[Entries on locating words and elements]
+---+

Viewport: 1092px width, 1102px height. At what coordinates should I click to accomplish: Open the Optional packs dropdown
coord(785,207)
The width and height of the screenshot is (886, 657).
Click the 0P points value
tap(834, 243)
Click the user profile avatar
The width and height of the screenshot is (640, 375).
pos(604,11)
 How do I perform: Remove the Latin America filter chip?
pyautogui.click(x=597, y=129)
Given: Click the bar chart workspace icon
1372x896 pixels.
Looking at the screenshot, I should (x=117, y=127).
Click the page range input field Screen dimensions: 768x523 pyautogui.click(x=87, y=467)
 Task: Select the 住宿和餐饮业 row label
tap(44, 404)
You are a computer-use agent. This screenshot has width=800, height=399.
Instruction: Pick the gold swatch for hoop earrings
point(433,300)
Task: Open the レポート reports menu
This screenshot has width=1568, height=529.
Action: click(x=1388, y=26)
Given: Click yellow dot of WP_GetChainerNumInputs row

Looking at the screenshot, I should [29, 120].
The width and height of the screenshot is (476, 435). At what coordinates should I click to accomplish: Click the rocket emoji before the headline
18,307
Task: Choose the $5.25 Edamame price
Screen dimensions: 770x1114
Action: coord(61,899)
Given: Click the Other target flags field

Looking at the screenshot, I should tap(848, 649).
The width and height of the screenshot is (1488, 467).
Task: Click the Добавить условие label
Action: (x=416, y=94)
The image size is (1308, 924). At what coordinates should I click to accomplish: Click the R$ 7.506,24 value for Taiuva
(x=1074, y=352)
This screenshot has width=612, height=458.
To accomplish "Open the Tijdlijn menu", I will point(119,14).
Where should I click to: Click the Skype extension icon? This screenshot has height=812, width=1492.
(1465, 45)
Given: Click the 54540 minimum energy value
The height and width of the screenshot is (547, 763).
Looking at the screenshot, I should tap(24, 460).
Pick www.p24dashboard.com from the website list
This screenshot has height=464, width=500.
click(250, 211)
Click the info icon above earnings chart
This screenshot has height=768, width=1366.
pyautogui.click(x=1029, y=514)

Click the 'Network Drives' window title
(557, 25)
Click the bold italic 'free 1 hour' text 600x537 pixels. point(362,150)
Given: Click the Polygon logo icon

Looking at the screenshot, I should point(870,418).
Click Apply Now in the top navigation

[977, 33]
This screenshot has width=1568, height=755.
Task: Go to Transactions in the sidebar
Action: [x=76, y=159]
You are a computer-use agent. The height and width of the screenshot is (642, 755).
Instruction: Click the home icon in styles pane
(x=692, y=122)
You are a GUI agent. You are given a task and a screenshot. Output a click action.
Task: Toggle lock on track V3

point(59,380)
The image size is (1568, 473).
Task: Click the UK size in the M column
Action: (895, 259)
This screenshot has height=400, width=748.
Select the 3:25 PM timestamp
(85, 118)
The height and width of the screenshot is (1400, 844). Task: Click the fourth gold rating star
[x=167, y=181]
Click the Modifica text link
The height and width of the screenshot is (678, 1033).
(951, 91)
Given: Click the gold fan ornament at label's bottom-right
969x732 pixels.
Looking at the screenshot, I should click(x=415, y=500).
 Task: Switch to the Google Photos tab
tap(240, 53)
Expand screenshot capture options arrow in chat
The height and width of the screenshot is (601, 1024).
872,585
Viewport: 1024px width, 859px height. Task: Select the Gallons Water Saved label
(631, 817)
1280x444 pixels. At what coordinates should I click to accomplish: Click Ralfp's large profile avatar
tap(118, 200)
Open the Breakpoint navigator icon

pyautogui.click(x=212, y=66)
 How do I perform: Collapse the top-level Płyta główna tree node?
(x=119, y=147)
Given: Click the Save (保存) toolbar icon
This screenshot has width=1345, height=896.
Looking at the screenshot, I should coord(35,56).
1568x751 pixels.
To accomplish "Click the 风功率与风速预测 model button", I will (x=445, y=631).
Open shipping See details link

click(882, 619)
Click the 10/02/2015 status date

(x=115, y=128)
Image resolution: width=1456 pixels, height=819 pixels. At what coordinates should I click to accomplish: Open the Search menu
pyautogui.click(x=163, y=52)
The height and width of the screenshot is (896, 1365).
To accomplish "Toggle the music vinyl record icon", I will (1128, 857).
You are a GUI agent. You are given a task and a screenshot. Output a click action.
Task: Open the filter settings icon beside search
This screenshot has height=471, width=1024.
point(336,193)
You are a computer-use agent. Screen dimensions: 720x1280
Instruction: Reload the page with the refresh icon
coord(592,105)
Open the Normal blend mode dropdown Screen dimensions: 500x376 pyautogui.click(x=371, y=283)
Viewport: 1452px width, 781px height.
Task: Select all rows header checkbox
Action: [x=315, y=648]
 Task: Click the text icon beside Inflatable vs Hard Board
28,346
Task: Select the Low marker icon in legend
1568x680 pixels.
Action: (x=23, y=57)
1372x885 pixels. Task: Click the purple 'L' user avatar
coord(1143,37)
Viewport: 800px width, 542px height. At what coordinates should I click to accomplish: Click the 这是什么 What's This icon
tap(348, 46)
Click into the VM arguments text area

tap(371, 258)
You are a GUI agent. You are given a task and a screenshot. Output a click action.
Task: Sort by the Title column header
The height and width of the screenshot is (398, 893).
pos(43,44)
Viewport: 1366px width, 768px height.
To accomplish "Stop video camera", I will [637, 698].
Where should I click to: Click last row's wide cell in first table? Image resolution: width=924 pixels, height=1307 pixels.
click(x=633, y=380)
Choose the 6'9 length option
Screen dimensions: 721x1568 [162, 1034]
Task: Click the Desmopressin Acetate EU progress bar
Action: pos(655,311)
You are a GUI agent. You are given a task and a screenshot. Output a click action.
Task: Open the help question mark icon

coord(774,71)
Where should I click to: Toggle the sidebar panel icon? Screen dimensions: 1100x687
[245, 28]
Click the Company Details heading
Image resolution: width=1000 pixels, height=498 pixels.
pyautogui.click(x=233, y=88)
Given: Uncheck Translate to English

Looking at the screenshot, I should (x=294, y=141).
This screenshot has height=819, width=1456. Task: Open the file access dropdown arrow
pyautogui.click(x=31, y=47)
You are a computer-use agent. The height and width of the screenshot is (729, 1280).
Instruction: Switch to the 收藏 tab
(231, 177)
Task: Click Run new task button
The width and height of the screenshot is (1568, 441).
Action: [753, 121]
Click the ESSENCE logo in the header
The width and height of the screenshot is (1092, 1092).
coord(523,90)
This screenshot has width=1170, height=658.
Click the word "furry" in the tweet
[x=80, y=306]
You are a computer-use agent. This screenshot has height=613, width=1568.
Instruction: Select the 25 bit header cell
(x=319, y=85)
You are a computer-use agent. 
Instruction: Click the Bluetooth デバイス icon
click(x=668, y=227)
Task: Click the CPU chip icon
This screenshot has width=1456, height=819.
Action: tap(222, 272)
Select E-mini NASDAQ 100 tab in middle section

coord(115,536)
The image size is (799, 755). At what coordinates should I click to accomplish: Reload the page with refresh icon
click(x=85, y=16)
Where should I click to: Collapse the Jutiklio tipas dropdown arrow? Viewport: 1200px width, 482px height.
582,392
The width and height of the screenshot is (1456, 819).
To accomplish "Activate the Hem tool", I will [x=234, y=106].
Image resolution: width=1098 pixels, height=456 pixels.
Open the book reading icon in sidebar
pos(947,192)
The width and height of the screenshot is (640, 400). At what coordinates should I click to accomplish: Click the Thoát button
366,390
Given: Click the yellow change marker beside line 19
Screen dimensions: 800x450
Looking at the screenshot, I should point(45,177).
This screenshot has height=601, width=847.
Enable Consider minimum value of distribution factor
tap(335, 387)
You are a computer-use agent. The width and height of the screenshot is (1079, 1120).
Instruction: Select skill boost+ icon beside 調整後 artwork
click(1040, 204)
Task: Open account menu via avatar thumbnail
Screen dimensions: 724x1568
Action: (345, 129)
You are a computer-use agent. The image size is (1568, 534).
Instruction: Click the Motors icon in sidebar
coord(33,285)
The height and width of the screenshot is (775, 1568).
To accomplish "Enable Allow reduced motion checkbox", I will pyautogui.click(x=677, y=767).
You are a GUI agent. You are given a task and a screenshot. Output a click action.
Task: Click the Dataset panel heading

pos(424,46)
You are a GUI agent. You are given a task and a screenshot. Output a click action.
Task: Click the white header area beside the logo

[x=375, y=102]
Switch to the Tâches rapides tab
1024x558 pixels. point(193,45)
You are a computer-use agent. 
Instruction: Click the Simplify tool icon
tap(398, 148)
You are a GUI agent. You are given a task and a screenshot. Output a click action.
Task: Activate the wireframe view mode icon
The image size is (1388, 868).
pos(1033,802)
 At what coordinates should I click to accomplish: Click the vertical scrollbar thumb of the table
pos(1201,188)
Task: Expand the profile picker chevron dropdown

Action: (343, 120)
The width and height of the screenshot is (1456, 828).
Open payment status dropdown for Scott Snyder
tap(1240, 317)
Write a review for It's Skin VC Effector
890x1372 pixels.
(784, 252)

+---+

DIRECTIONS FOR THIS TASK
Reproduce only the stretch of records from the line containing "Viewport: 1024px width, 859px" through the line containing "(x=119, y=147)", changing "large" to "small" and leaving all else unchanged.

TASK OUTPUT
Viewport: 1024px width, 859px height. Task: Select the Gallons Water Saved label
(631, 817)
1280x444 pixels. At what coordinates should I click to accomplish: Click Ralfp's small profile avatar
tap(118, 200)
Open the Breakpoint navigator icon

pyautogui.click(x=212, y=66)
 How do I perform: Collapse the top-level Płyta główna tree node?
(x=119, y=147)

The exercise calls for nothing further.